**PROBLEM STATEMENT:** Copy every record exactly.

:: PROVIDED DATA ::

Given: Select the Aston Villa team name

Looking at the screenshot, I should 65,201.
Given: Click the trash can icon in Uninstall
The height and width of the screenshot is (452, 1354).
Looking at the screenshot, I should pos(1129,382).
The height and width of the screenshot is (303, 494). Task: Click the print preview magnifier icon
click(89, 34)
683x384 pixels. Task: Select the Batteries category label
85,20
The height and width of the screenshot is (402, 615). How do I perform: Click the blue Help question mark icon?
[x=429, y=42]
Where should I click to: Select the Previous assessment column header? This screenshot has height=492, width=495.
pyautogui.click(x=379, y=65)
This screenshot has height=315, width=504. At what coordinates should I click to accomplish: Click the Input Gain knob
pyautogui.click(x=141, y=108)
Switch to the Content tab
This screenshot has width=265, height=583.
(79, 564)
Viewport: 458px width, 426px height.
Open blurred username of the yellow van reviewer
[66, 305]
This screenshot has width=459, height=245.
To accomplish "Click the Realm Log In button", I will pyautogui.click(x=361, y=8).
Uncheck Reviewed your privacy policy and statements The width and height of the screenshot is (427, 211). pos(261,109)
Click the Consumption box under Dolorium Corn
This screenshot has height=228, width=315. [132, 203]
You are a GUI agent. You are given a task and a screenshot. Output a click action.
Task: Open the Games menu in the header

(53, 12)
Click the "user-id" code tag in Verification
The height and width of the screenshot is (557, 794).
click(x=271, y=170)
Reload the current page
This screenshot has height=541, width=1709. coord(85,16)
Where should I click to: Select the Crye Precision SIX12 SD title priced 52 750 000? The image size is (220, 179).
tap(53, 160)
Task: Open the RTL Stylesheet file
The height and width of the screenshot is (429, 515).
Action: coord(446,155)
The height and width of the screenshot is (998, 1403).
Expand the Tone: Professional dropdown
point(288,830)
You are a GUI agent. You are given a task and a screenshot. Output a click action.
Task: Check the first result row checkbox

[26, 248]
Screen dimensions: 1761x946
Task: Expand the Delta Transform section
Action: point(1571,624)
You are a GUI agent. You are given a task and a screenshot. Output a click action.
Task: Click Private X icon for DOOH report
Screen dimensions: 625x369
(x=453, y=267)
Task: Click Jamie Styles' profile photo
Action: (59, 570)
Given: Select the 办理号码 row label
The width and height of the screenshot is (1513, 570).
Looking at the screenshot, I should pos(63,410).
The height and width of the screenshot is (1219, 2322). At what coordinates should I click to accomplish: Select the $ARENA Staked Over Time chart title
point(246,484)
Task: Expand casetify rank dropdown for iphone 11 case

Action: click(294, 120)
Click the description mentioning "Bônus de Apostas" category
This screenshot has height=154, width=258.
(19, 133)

:::

**RESPONSE TO THE TASK:**
Given: Select the Aston Villa team name

Looking at the screenshot, I should 65,201.
Given: Click the trash can icon in Uninstall
The height and width of the screenshot is (452, 1354).
Looking at the screenshot, I should pos(1129,382).
The height and width of the screenshot is (303, 494). Task: Click the print preview magnifier icon
click(89, 34)
683x384 pixels. Task: Select the Batteries category label
85,20
The height and width of the screenshot is (402, 615). How do I perform: Click the blue Help question mark icon?
[x=429, y=42]
Where should I click to: Select the Previous assessment column header? This screenshot has height=492, width=495.
pyautogui.click(x=379, y=65)
This screenshot has height=315, width=504. At what coordinates should I click to accomplish: Click the Input Gain knob
pyautogui.click(x=141, y=108)
Switch to the Content tab
This screenshot has width=265, height=583.
(79, 564)
Viewport: 458px width, 426px height.
Open blurred username of the yellow van reviewer
[66, 305]
This screenshot has width=459, height=245.
To accomplish "Click the Realm Log In button", I will pyautogui.click(x=361, y=8).
Uncheck Reviewed your privacy policy and statements The width and height of the screenshot is (427, 211). pos(261,109)
Click the Consumption box under Dolorium Corn
This screenshot has height=228, width=315. [132, 203]
You are a GUI agent. You are given a task and a screenshot. Output a click action.
Task: Open the Games menu in the header

(53, 12)
Click the "user-id" code tag in Verification
The height and width of the screenshot is (557, 794).
click(x=271, y=170)
Reload the current page
This screenshot has height=541, width=1709. coord(85,16)
Where should I click to: Select the Crye Precision SIX12 SD title priced 52 750 000? The image size is (220, 179).
tap(53, 160)
Task: Open the RTL Stylesheet file
The height and width of the screenshot is (429, 515).
Action: coord(446,155)
The height and width of the screenshot is (998, 1403).
Expand the Tone: Professional dropdown
point(288,830)
You are a GUI agent. You are given a task and a screenshot. Output a click action.
Task: Check the first result row checkbox

[26, 248]
Screen dimensions: 1761x946
Task: Expand the Delta Transform section
Action: point(1571,624)
You are a GUI agent. You are given a task and a screenshot. Output a click action.
Task: Click Private X icon for DOOH report
Screen dimensions: 625x369
(x=453, y=267)
Task: Click Jamie Styles' profile photo
Action: (59, 570)
Given: Select the 办理号码 row label
The width and height of the screenshot is (1513, 570).
Looking at the screenshot, I should pos(63,410).
The height and width of the screenshot is (1219, 2322). At what coordinates should I click to accomplish: Select the $ARENA Staked Over Time chart title
point(246,484)
Task: Expand casetify rank dropdown for iphone 11 case

Action: click(294, 120)
Click the description mentioning "Bônus de Apostas" category
This screenshot has height=154, width=258.
(19, 133)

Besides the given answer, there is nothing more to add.